**PROBLEM TO WORK ON**
Repeat the data in full. Drop every picture.

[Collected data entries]
--- START ---
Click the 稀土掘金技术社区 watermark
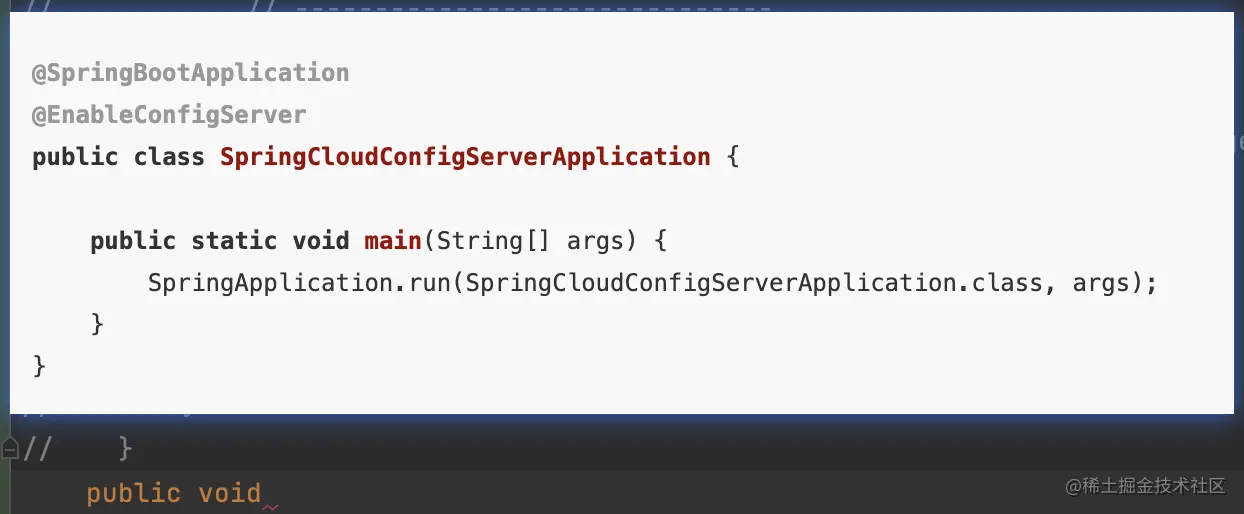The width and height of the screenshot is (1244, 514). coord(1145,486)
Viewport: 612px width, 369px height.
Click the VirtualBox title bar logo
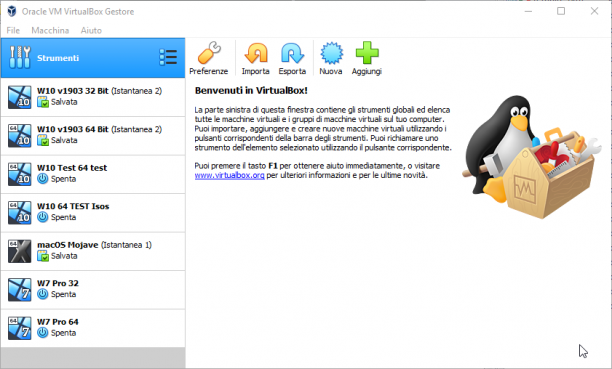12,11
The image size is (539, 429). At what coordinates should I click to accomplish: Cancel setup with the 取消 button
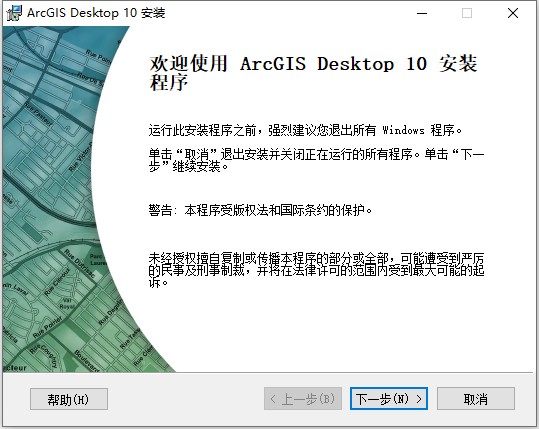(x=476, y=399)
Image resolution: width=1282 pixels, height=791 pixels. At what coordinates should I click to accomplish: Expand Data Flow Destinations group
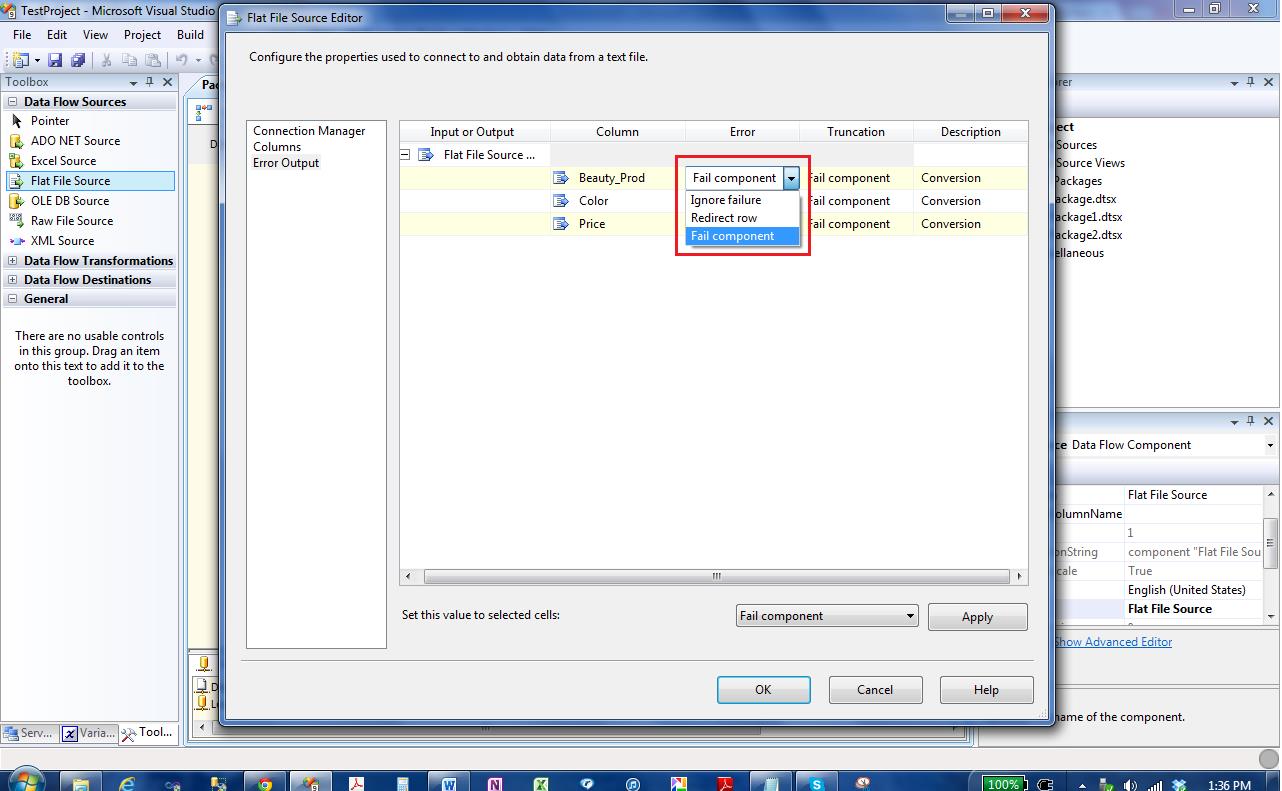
--- END ---
**RESPONSE TO THE TASK**
Click the 稀土掘金技术社区 watermark
The width and height of the screenshot is (1244, 514). coord(1145,486)
Viewport: 612px width, 369px height.
Click the VirtualBox title bar logo
12,11
The image size is (539, 429). At what coordinates should I click to accomplish: Cancel setup with the 取消 button
(x=476, y=399)
Image resolution: width=1282 pixels, height=791 pixels. At what coordinates should I click to accomplish: Expand Data Flow Destinations group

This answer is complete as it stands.